ASSIGNMENT: Here the job is to transcribe the data verbatim while leaving each picture out.

GIVEN INFORMATION:
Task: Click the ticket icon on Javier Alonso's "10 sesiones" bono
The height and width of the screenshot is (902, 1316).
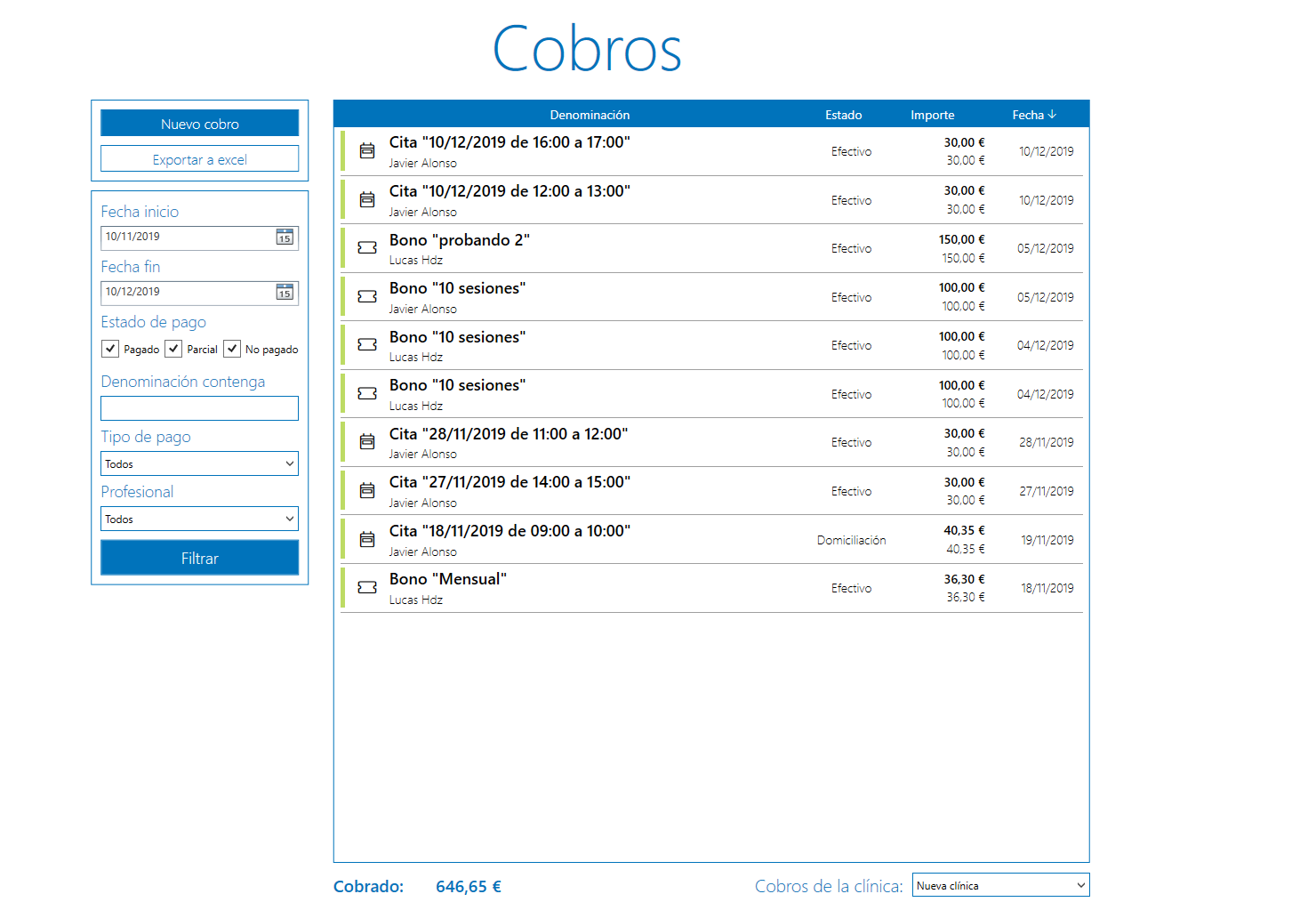Action: (x=367, y=296)
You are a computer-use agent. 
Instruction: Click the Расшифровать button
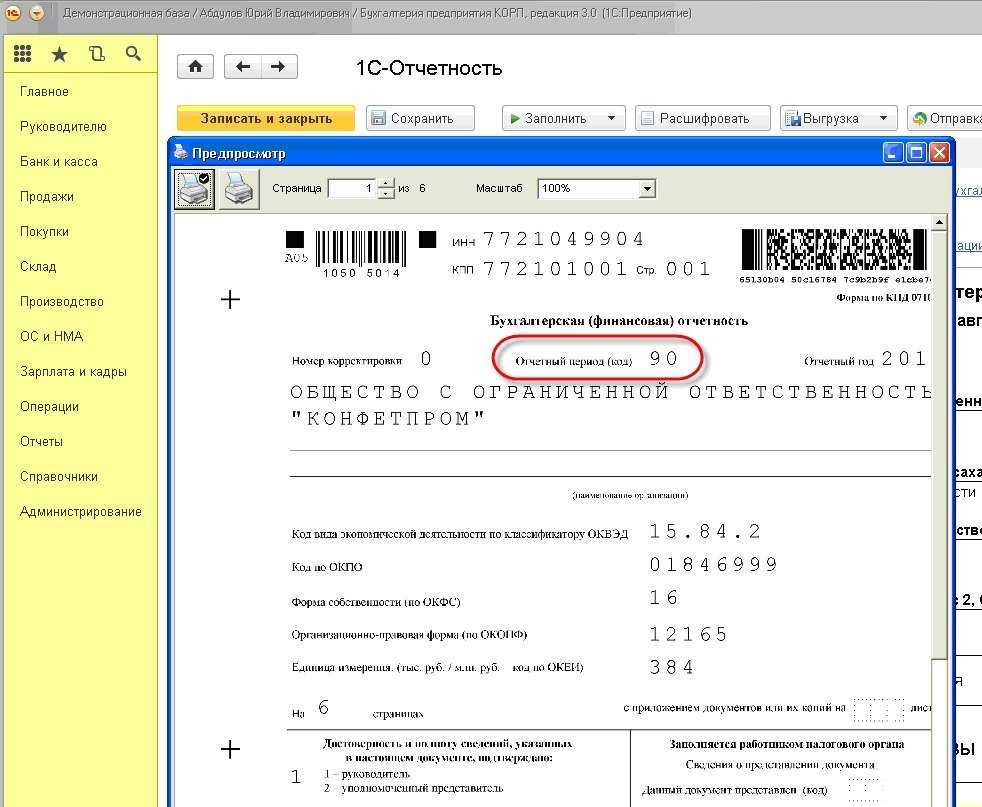703,118
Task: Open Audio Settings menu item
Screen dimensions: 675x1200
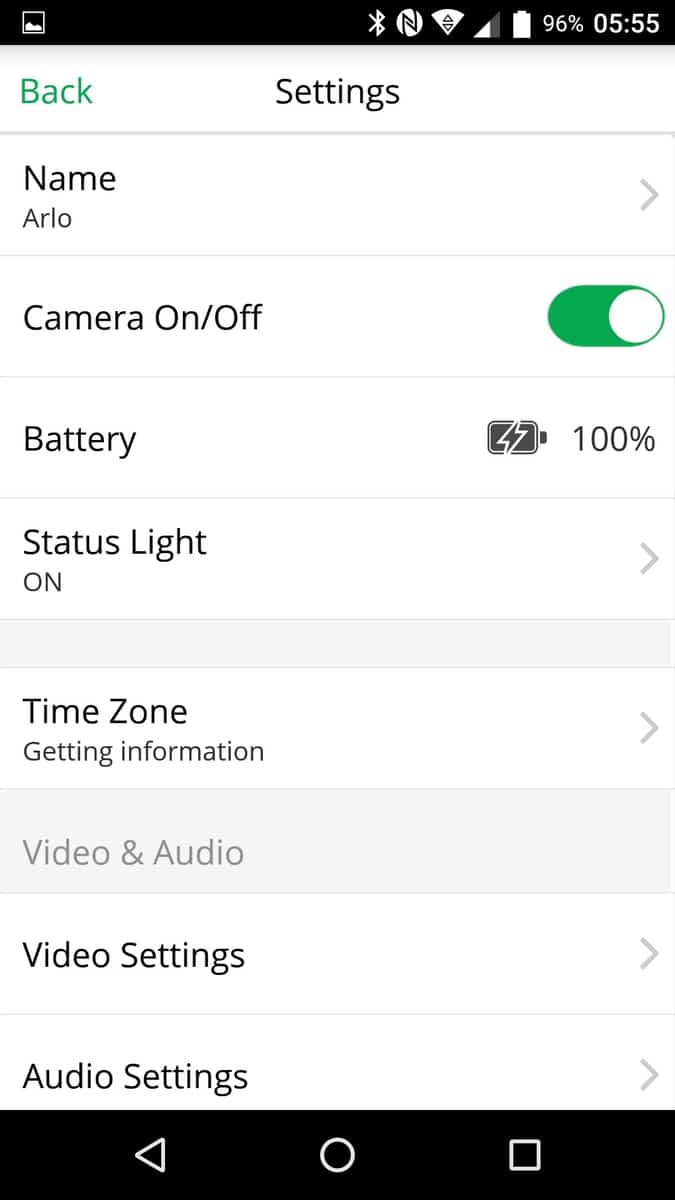Action: coord(136,1076)
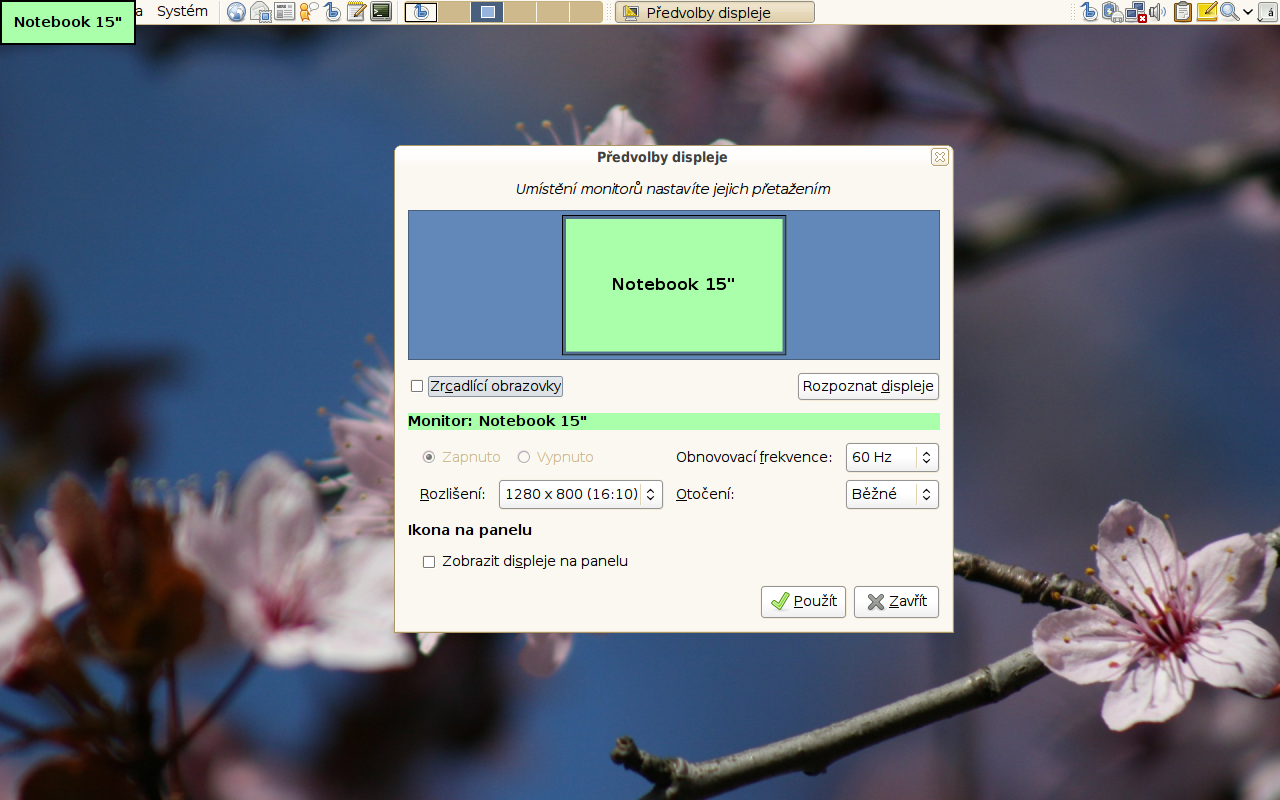
Task: Open the text editor notepad launcher
Action: click(356, 12)
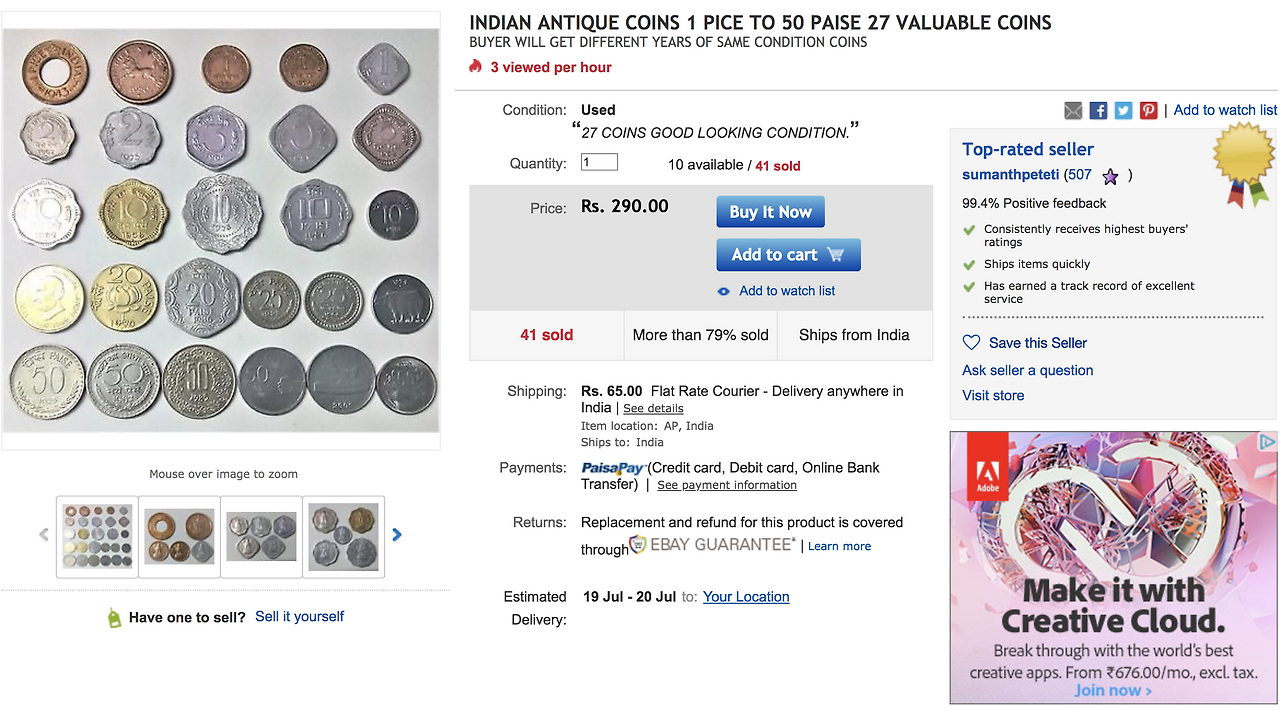Click the eye icon beside watch list

point(724,291)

OUTPUT OF THE TASK:
Task: Click the ticket icon on Javier Alonso's "10 sesiones" bono
The height and width of the screenshot is (902, 1316).
Action: (x=367, y=296)
You are a computer-use agent. 
Instruction: Click the Расшифровать button
703,118
Task: Open Audio Settings menu item
Screen dimensions: 675x1200
Action: coord(136,1076)
Task: Open the text editor notepad launcher
Action: click(356, 12)
Click the eye icon beside watch list

point(724,291)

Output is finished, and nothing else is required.